Servlet Forwarding and Redirecting

September 18th, 2007
To achieve separation between business logic and presentation in a servlet-based web application, it is generally considered a good idea to have a Servlet that carries out the necessary work and a separate JSP page that will simply display the results. A developer can choose between servlet forwarding or request redirection, based on several criteria.

A request redirection is achieved using the following code from the Servlet:

response.sendRedirect("results-page.jsp");

This will send a 302 Moved Temporarily response to the browser, which will afterwards load the new page with another request. Any data that should be passed from the Servlet to the page should be stored temporarily on the server, in a place that will not be destroyed between the two requests. Such place is the session. Any data should be stored as a session attribute, like this:

request.getSession().setAttribute("mySharedData", mySharedData );

The shared data would then be retrieved from the JSP page using a useBean tag:

<jsp:useBean id="mySharedData" class="..." scope="session"/>

Although this method works, it causes the browser to send a brand new HTTP request for the JSP page. As a result:

  • the URL on the browser's location is changed.

  • reloading current page will reload the JSP page, not the original Servlet.

  • the total loading time will be greater because the browser will have to send two separate HTTP requests.


In addition, shared data will be stored in the session scope, and will be available to all other servlets that will be called within this session, and this may not be what you want.

On the other hand, in some cases it would be more useful to choose forwarding instead of redirecting:

RequestDispatcher dispatcher =
getServletContext().getRequestDispatcher("/results-page.jsp");
dispatcher.forward(request,response);


This will forward the request to the JSP page. The forwarding is performed internally within the servlet container, so no additional HTTP requests are sent by the browser. As a result:

  • the location URL stays unchanged.

  • reloading the page will cause the original servlet to be requested.

  • the page will load faster because there will be only one HTTP request.

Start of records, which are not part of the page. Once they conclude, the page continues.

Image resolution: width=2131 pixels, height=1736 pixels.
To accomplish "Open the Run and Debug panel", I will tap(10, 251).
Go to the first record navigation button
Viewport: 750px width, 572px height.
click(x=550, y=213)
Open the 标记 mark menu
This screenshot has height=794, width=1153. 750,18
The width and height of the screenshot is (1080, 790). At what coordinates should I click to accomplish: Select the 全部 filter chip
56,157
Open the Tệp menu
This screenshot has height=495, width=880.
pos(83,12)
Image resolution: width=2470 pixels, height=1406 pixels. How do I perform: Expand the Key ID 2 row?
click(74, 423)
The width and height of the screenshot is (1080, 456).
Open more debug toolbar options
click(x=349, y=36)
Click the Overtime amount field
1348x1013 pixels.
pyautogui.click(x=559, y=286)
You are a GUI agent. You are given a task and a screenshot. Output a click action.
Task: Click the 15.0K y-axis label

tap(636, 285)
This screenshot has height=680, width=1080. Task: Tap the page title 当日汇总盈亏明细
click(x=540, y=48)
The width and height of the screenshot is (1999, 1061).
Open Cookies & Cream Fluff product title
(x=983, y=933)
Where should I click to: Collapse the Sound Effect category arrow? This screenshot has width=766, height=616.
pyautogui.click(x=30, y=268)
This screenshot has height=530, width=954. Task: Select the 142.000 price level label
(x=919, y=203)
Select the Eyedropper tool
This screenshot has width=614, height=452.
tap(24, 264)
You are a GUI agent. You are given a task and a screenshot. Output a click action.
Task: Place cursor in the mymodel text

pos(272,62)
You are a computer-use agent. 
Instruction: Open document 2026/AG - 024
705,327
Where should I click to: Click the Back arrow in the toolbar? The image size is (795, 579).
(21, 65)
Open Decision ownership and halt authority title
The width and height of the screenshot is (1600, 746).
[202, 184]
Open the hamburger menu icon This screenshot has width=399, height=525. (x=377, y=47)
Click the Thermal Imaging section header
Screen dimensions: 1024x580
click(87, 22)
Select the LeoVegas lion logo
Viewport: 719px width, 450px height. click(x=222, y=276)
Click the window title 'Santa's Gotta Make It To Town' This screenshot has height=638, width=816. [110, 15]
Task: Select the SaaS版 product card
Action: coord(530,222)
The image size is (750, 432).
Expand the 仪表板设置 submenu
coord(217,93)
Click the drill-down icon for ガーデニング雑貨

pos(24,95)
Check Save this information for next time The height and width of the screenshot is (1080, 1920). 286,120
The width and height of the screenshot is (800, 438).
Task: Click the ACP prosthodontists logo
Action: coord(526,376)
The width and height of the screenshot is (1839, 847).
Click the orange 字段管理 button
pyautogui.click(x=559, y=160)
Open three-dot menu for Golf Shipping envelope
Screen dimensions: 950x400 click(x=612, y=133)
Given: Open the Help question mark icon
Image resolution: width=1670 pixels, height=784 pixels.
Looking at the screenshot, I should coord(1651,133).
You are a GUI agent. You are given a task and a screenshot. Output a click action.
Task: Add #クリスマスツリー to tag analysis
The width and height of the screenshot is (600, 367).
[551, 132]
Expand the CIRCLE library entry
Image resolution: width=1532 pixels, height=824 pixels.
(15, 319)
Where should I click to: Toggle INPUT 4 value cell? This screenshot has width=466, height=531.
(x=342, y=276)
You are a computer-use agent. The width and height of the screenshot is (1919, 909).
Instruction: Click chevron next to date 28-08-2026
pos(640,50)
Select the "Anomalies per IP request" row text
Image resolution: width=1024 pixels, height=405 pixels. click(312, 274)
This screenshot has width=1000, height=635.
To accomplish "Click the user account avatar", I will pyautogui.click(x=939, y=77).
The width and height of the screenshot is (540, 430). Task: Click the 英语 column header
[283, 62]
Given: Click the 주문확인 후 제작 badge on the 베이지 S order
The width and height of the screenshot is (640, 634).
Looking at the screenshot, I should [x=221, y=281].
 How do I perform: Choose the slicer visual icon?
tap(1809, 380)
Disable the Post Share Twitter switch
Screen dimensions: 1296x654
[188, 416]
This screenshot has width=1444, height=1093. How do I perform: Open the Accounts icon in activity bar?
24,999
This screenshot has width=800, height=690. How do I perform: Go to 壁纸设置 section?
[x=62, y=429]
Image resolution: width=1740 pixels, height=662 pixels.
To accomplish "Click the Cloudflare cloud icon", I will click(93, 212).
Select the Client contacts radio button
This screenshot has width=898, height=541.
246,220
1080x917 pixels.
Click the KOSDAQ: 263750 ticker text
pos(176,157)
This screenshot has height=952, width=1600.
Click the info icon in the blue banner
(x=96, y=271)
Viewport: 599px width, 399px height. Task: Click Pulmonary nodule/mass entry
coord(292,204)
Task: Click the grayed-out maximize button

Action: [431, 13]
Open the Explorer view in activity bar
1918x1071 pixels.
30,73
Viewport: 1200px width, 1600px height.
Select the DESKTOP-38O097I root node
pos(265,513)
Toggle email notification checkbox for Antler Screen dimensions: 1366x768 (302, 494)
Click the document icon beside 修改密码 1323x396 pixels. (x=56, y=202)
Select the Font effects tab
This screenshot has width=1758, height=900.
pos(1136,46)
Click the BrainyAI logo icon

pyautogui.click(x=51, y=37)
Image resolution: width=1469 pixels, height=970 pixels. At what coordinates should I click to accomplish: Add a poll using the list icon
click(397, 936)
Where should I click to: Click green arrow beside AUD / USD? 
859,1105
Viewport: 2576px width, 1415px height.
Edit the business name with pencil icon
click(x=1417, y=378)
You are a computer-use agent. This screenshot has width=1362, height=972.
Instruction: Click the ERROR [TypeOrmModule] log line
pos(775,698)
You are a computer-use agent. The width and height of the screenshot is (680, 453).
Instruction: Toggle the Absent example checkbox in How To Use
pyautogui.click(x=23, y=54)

Additionally, you don't have to store any shared data in the session any more, as you can simply store them in the request scope. For example, you can store the data from the servlet like this:

request.setAttribute("mySharedData", mySharedData );

And then access them from the JSP page, like this:

<jsp:useBean id="mySharedData" class="..." scope="request"/>

It has to be clear that none of the two methods is better or worse than the other. Sometimes you do want the browser's URL to change. Sometimes you do want the page reload not to cause the original servlet to be executed again (you wouldn't want that when charging a credit card!) Also, some of your data may be necessary to be shared between requests, thus storing them in the session scope is exactly what you should do. The conclusion is, that you have to examine each case, decide which one of the two methods suits best, and use it.